# Kitchen ceiling caving in...what should I do?



## oh'mike (Sep 18, 2009)

That looks like an amateur drywall installation--

Best to remove that drywall--it is not attached or taped properly--

Inspect the skylight framing---see if they added ventilation holes to the rafters under the window--

insulate properly---hang and tape new drywall


----------



## Blondesense (Sep 23, 2008)

kvmommy said:


> When we moved in it was lumpy but that was it. Now the ceiling literally is falling off.


I'm no expert. I spend a lot of my time reading and learning here, so I'm afraid I don't have any answers for you. 
My questions is: Why is it getting worse? I would not even consider repairing the ceiling until I was 100% sure it was no longer leaking. 
Any indication of water or dampness up there?


----------



## kvmommy (Nov 28, 2010)

There isn't any indication that there is any more water damage or anything. I think they repaired it themselves and just did a bad job which is why its falling in. But we checked thoroughly and found no damage. 

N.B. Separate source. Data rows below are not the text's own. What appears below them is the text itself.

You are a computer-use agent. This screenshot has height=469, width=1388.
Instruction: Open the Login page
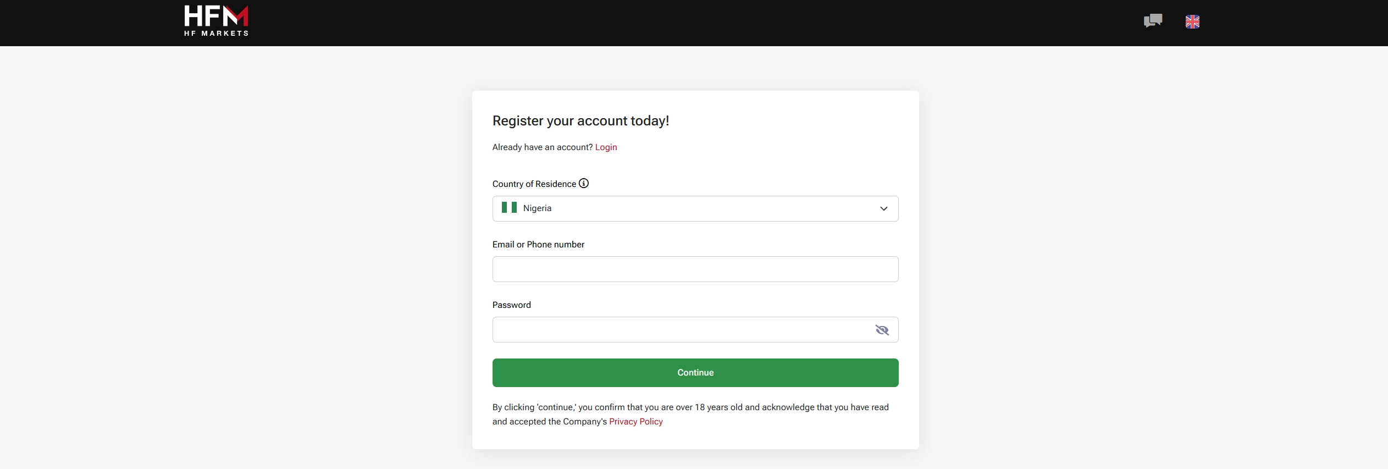tap(606, 147)
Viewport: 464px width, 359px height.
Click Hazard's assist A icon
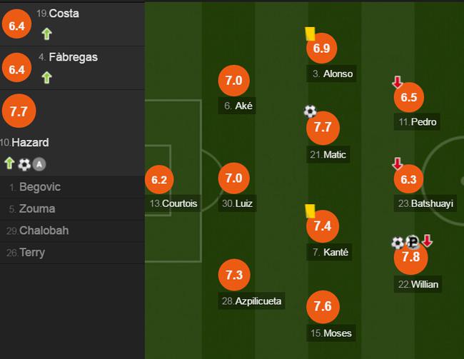pyautogui.click(x=39, y=164)

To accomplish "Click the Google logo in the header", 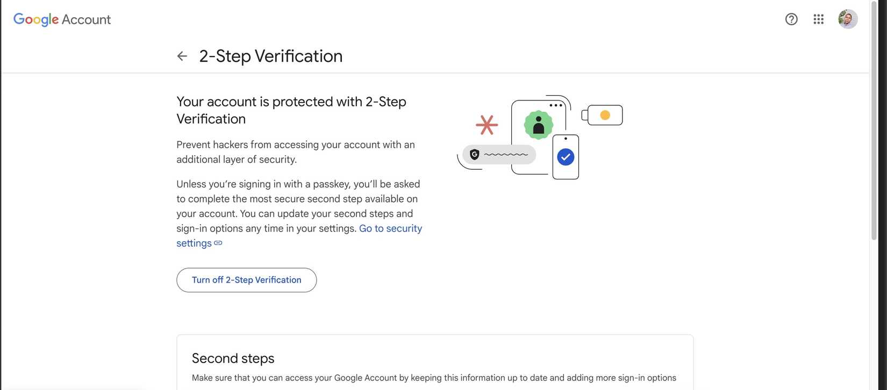I will pos(35,19).
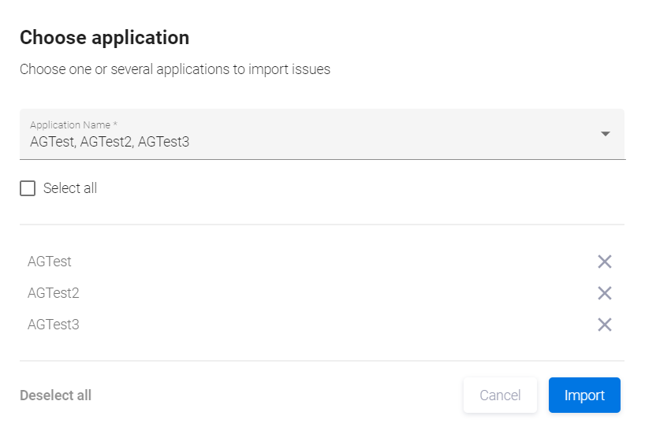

To the first poster...I have no idea what you're talking about with the ventilation holes.  But under the cracking plaster it doesn't look like drywall. It looks a gray rough concreteish type material so I have no clue how to go about it.


----------



## Donning (Jan 1, 2012)

I would be very concerned with the framing. It looks as if the structure is sagging. I am not sure how big the skylight is but it looks as if may span 2 or 3 rafters. That skylight should have had at least a doubled up rafter on each end to carry the roof load and a good strong box frame around it. Get a good framing carpenter or an architect to verify this. You don't want to screw around with roof framing


----------



## oh'mike (Sep 18, 2009)

Sorry to have confused you with the vent holes---I looked at your pictures and see that you have a flat ceiling---so my vent holes was wrong----

The drywall looks like it was attached and cut poorly --taped wrong and generally a mess---

I suggest that you remove a good sized area around the opening and hang new rock--avoiding any seams around that sky light---

Is that an attic above the ceiling? Can you see the box around the shy light from the attic?


----------



## conspikuous (Feb 7, 2012)

Just start scraping. Whatever you do, your not going to want to just cover it. The loose material definately has to go. Scrape off everything that comes off easily, including drywall tape you get your putty knnife under and then take more pics. Once we find out the framing is sound and get a better look, you might be able to just add some more drywall screws and re-tape it. You wouldnt want to use floor covering on your ceiling mainly because of the cost and the weight. Your ceiling doesn't need a hardwood, a lighter cheaper t&g would be the way to go. If your looking for a quick fix, just start scraping off the loose stuff. If your looking for a wood ceiling, start ripping it off back to the raftors.


----------